Reproduce precisely the lines of the listing below, starting with the line that contains "location finder (518, 898)" and stopping after the line that contains "Stoffe (48, 1538)"; include nothing else.
━━━━━━
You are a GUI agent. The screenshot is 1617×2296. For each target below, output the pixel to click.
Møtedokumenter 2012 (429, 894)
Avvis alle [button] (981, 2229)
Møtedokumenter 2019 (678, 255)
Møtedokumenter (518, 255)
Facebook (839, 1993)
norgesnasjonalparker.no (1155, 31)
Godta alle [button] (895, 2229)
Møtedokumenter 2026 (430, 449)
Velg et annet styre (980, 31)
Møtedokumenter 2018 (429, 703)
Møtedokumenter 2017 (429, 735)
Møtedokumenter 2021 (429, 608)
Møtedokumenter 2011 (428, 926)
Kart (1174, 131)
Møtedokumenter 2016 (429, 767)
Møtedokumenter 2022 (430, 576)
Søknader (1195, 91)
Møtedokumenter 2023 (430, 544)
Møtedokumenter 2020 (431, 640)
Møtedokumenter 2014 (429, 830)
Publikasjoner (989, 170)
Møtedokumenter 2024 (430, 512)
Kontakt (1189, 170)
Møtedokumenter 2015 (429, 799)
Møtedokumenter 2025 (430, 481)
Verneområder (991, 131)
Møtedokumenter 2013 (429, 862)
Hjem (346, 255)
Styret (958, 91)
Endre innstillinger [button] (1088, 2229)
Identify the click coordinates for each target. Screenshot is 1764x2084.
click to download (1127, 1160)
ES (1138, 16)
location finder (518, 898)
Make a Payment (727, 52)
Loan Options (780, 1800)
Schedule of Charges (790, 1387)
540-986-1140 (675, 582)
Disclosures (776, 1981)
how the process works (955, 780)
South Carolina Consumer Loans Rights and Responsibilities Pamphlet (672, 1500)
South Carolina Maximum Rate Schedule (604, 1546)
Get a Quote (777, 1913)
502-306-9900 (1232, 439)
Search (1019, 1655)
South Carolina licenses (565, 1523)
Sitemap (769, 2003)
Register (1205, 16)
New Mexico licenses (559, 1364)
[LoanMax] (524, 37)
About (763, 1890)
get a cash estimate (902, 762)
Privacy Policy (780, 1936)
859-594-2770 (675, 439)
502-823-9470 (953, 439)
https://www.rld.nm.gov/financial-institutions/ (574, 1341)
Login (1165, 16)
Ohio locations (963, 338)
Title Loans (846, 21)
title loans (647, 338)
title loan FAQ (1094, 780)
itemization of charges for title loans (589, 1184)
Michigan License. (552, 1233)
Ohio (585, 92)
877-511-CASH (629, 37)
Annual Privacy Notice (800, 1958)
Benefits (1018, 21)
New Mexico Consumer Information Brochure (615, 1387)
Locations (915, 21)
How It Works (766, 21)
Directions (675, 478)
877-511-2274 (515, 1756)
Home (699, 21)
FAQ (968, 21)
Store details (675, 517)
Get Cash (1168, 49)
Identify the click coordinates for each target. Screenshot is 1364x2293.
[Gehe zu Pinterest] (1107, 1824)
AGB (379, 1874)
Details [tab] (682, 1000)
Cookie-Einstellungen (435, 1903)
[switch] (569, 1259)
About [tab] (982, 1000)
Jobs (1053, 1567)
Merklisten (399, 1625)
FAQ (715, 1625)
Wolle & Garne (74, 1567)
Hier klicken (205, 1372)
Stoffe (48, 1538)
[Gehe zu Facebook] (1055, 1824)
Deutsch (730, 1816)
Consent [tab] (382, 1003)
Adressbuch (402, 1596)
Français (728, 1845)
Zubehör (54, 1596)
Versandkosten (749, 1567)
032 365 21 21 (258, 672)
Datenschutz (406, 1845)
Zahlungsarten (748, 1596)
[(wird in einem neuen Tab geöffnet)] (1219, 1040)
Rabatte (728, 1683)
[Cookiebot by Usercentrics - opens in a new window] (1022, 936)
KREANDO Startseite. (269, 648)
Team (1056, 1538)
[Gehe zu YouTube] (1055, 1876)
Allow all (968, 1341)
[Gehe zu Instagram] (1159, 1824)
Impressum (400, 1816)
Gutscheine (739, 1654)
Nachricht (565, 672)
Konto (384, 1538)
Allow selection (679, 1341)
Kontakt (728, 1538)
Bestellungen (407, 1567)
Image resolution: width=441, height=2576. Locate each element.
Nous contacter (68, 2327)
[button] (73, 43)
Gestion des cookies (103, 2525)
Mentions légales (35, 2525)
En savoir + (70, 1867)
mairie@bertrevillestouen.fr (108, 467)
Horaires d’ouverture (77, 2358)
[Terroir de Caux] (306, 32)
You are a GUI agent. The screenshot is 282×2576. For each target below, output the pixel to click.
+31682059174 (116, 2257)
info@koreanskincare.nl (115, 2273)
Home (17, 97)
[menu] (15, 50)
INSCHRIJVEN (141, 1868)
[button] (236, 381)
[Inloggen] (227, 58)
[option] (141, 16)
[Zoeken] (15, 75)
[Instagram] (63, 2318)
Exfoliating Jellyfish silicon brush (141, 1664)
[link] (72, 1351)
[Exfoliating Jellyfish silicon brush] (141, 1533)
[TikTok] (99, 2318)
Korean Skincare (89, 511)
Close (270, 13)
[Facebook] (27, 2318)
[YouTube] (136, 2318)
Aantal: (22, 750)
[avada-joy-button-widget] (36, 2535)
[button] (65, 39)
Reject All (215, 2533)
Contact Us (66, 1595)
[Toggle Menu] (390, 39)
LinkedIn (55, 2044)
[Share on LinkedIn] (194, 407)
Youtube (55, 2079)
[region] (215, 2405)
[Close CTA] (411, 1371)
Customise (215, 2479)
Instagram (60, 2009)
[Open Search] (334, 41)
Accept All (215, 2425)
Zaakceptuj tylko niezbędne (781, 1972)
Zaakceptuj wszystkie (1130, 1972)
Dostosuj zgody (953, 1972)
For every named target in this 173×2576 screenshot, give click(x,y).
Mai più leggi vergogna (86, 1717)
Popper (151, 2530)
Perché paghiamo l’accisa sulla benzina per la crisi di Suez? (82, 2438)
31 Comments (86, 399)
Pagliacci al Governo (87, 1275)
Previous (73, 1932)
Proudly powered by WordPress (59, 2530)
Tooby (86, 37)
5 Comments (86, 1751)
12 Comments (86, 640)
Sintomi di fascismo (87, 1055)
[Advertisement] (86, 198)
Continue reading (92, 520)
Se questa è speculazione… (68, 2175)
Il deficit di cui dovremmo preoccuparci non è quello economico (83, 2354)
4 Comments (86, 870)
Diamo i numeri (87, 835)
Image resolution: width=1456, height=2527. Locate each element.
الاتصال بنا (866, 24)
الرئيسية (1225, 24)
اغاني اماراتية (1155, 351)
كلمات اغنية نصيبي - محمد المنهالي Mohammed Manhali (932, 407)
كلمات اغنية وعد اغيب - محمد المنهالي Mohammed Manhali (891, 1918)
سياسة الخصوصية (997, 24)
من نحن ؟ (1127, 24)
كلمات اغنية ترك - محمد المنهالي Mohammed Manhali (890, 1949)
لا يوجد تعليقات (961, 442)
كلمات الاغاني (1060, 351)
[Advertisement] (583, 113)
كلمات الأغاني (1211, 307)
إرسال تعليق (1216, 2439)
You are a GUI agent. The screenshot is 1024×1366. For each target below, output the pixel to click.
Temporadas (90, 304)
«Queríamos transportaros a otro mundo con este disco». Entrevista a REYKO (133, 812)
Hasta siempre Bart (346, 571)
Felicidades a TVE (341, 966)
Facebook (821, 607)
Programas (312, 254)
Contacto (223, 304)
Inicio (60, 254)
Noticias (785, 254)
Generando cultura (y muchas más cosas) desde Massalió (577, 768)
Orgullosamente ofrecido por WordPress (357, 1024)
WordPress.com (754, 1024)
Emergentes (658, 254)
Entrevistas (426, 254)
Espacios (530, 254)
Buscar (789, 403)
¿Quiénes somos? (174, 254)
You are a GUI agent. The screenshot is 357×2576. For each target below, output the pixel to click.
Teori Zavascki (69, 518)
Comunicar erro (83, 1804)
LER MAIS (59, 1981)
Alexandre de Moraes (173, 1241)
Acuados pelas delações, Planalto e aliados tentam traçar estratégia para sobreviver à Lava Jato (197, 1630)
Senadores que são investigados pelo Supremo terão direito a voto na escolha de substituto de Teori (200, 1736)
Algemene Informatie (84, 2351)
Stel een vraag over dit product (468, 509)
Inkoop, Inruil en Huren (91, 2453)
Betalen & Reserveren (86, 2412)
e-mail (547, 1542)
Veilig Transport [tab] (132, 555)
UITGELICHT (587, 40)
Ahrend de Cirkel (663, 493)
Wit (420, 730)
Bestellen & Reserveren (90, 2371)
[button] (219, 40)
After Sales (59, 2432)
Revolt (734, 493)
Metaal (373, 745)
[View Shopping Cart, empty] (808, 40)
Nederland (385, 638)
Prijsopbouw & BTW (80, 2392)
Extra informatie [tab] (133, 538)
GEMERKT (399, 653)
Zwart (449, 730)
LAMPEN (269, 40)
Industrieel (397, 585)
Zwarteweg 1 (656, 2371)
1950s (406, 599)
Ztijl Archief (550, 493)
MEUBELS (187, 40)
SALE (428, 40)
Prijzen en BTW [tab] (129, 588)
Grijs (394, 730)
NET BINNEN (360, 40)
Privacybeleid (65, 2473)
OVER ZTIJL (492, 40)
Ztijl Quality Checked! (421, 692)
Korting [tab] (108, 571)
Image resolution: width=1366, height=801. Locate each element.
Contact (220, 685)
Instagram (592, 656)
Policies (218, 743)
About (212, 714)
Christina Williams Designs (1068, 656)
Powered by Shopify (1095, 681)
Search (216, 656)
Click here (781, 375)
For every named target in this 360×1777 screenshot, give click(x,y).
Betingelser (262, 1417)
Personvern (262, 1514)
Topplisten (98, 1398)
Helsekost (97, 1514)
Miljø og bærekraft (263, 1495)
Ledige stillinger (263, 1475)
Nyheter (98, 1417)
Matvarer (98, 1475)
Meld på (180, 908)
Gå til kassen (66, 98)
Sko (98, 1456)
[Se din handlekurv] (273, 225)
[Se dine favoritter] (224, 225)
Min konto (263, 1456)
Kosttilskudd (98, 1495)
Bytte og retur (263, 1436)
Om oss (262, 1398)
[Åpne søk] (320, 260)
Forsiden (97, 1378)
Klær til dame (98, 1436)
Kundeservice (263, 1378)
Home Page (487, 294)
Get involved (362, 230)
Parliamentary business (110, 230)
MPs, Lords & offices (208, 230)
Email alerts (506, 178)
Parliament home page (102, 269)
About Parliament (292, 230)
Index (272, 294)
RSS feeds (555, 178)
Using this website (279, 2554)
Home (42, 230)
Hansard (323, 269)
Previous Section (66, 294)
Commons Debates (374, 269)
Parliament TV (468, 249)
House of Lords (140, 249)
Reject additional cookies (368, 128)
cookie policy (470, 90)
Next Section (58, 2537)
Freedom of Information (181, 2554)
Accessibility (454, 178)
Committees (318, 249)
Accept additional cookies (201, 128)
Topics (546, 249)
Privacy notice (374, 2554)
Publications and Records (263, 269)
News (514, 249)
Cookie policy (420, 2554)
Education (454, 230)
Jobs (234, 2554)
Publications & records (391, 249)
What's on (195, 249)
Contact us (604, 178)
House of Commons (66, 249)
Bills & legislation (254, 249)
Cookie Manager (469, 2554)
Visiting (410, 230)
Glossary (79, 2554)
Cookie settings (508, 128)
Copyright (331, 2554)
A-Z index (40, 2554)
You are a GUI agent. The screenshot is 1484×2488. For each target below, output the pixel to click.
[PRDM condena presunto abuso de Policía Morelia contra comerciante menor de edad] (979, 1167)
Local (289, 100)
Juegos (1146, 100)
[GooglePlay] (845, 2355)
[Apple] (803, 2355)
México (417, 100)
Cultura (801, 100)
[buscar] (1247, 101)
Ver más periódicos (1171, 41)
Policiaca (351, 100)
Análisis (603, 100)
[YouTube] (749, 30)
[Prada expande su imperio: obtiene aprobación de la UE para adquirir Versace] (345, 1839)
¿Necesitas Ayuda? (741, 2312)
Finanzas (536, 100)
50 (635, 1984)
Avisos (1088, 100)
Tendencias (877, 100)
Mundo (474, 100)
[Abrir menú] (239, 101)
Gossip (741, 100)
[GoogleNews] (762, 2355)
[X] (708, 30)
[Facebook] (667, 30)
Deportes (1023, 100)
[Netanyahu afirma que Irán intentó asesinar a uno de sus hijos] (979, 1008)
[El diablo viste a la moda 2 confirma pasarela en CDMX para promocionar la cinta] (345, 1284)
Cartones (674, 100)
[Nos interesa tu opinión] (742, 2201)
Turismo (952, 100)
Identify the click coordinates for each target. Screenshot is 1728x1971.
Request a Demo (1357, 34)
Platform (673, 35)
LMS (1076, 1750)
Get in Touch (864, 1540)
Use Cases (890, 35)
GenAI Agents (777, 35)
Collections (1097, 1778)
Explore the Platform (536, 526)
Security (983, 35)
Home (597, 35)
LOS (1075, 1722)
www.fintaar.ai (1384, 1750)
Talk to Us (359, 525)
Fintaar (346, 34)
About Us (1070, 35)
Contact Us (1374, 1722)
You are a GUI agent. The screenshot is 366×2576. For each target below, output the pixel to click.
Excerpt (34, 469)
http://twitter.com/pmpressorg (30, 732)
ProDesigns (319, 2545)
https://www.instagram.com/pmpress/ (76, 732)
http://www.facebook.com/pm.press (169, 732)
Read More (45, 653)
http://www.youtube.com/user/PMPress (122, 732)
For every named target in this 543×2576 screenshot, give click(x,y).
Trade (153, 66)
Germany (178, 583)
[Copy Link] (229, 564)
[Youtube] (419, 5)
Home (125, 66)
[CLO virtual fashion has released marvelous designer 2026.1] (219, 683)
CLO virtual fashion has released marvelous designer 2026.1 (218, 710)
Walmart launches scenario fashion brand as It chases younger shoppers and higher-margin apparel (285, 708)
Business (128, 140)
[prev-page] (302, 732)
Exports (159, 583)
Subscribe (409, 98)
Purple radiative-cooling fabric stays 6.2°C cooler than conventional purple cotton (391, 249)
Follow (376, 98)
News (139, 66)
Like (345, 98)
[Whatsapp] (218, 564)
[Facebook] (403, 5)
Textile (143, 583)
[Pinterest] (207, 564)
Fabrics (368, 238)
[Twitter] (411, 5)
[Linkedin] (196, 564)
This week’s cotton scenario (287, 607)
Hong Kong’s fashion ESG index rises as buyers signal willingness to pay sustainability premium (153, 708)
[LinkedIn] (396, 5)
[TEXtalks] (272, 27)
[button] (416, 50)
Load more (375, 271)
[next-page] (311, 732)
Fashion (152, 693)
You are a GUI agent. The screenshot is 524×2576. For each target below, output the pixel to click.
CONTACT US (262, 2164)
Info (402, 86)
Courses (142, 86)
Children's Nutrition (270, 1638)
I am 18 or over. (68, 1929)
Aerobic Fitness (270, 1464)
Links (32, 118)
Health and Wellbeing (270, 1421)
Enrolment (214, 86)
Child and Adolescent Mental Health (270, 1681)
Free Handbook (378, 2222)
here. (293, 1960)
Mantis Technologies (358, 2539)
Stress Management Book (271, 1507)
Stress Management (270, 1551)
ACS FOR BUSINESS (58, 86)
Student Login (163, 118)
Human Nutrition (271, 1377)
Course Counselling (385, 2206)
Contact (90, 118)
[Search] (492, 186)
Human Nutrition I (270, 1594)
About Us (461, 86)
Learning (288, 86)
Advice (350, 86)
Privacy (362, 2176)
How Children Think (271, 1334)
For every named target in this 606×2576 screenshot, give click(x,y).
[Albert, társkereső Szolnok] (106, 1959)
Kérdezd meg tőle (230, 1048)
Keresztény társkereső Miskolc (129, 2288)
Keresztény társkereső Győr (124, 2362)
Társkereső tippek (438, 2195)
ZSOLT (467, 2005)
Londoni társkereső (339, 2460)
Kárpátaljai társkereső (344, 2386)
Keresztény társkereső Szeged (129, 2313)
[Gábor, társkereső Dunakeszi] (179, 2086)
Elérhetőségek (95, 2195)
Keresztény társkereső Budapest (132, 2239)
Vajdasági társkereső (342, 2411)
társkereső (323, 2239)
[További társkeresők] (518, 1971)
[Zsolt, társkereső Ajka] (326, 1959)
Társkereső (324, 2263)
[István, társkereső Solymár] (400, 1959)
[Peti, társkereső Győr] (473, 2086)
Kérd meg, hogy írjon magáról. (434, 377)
━━━━━━
**EXERCISE RESPONSE**
location finder (518, 898)
Make a Payment (727, 52)
Loan Options (780, 1800)
Schedule of Charges (790, 1387)
540-986-1140 (675, 582)
Disclosures (776, 1981)
how the process works (955, 780)
South Carolina Consumer Loans Rights and Responsibilities Pamphlet (672, 1500)
South Carolina Maximum Rate Schedule (604, 1546)
Get a Quote (777, 1913)
502-306-9900 (1232, 439)
Search (1019, 1655)
South Carolina licenses (565, 1523)
Sitemap (769, 2003)
Register (1205, 16)
New Mexico licenses (559, 1364)
[LoanMax] (524, 37)
About (763, 1890)
get a cash estimate (902, 762)
Privacy Policy (780, 1936)
859-594-2770 (675, 439)
502-823-9470 (953, 439)
https://www.rld.nm.gov/financial-institutions/ (574, 1341)
Login (1165, 16)
Ohio locations (963, 338)
Title Loans (846, 21)
title loans (647, 338)
title loan FAQ (1094, 780)
itemization of charges for title loans (589, 1184)
Michigan License. (552, 1233)
Ohio (585, 92)
877-511-CASH (629, 37)
Annual Privacy Notice (800, 1958)
Benefits (1018, 21)
New Mexico Consumer Information Brochure (615, 1387)
Locations (915, 21)
How It Works (766, 21)
Directions (675, 478)
877-511-2274 (515, 1756)
Home (699, 21)
FAQ (968, 21)
Store details (675, 517)
Get Cash (1168, 49)
Identify the click coordinates for each target. Screenshot is 1364x2293.
[Gehe zu Pinterest] (1107, 1824)
AGB (379, 1874)
Details [tab] (682, 1000)
Cookie-Einstellungen (435, 1903)
[switch] (569, 1259)
About [tab] (982, 1000)
Jobs (1053, 1567)
Merklisten (399, 1625)
FAQ (715, 1625)
Wolle & Garne (74, 1567)
Hier klicken (205, 1372)
Stoffe (48, 1538)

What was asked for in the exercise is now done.